Clam Chowder
Ingredients
- 4 pounds littleneck clams – scrubbed (~242 small littleneck clams)
- 1 cup water
- 2 cups clam juice (bottled)
- 4 ounces salt pork – diced
- 2 tbsp unsalted butter
- 1 medium onion – finely diced
- 2 ribs celery – finely diced
- 2 sprigs thyme
- 1 whole bay leaf
- 2 tbsp all-purpose flour
- 1 pound Yukon Gold potatoes – peeled and 0.5-inch dice (~3 medium yukon gold potatos)
- 2 cups whole milk
- 1 cup heavy cream
- 1/2 tsp black pepper – freshly ground
- 1 tsp kosher salt – or to taste
- parsley – chopped (for serving)
- oyster crackers – for serving

Instructions
1. Scrub the clams under cold running water, discarding any that are cracked.
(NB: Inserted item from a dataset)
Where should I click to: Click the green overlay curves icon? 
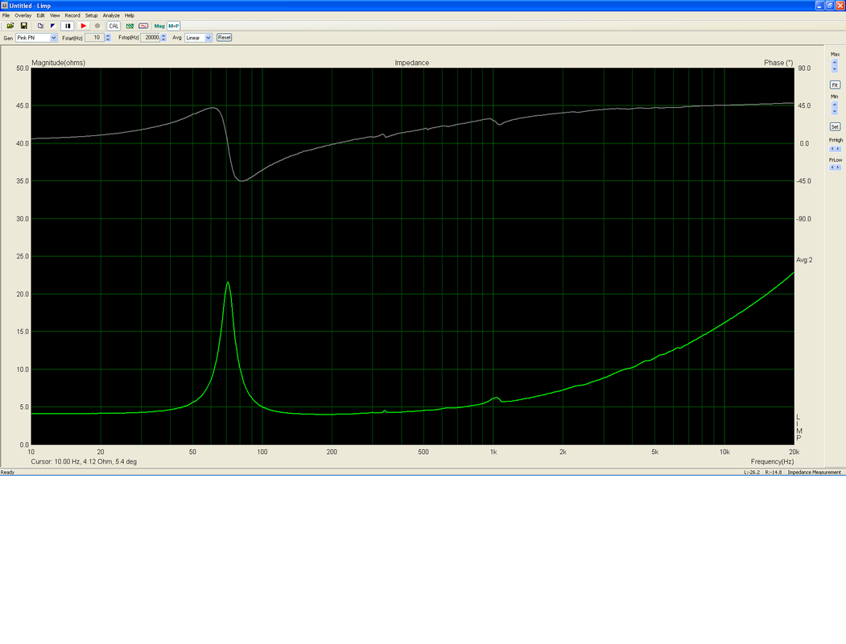(130, 26)
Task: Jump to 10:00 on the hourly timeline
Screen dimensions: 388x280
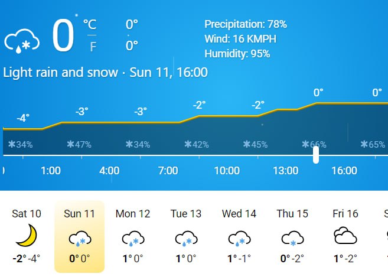Action: tap(227, 171)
Set aside, 5 minutes.
2. Steam the clams with the water in a large pot over medium-high heat, covered, until most have just opened, 6–10 minutes; shake the pot once or twice. Transfer clams to a bowl to cool slightly; strain the steaming liquid through a fine-mesh sieve lined with a paper towel and reserve.
3. When cool enough to handle, remove clams from shells and coarsely chop; discard shells, 5 minutes.
4. In a Dutch oven, cook the salt pork over medium heat until the fat renders and the pieces turn golden and crisp, 6–8 minutes. Spoon out the cracklings and reserve for another use; leave about 2 tbsp fat in the pot, then add the butter to melt, 30 seconds.
5. Add the onion and celery and cook, stirring, until translucent and tender, 5–7 minutes. Stir in the thyme and bay leaf and cook until fragrant, 30 seconds (you will remove these before serving). Sprinkle in the flour and cook, stirring constantly, until foamy and no longer raw-smelling, 2 minutes.
6. Whisk in 3 cups total of clam liquid: combine all the reserved clam steaming liquid with enough bottled clam juice to reach 3 cups, whisking to avoid lumps. Bring to a simmer, then add the diced potatoes. Simmer gently until the potatoes are just tender, 10–12 minutes.
7. Stir in the milk and cream and return to a bare simmer (do not boil), 3–5 minutes. Add the chopped clams and any juices they released and warm through gently until just hot and tender, 1–2 minutes.
8. Season with the black pepper and kosher salt, adjusting to taste; the broth should be briny but balanced, 1–2 minutes. Remove the thyme sprigs and bay leaf. Let the chowder rest off heat to thicken slightly, 5 minutes.
9. Ladle into warm bowls, sprinkle with parsley, and serve with oyster crackers immediately.
Clam chowder is a creamy, briny soup filled with tender clams, soft potatoes, and savory aromatics, delivering a comforting balance of ocean sweetness and dairy richness. A touch of rendered pork fat lends gentle smokiness and depth, while herbs like thyme and bay leaf keep the flavor fresh and aromatic. The texture should be velvety but spoonable, with the clams added at the end to stay plump and tender.
Rooted in New England, clam chowder evolved from early seafaring and coastal cooking traditions that prized preserved pork, hardtack or crackers, and local shellfish. The dish likely draws on French and English chowders, with the word itself linked to the French chaudrée. Over time it spawned regional offshoots, from the clear-broth Rhode Island style to the tomato-based Manhattan version—each reflecting local preferences—but the creamy New England rendition remains the most iconic.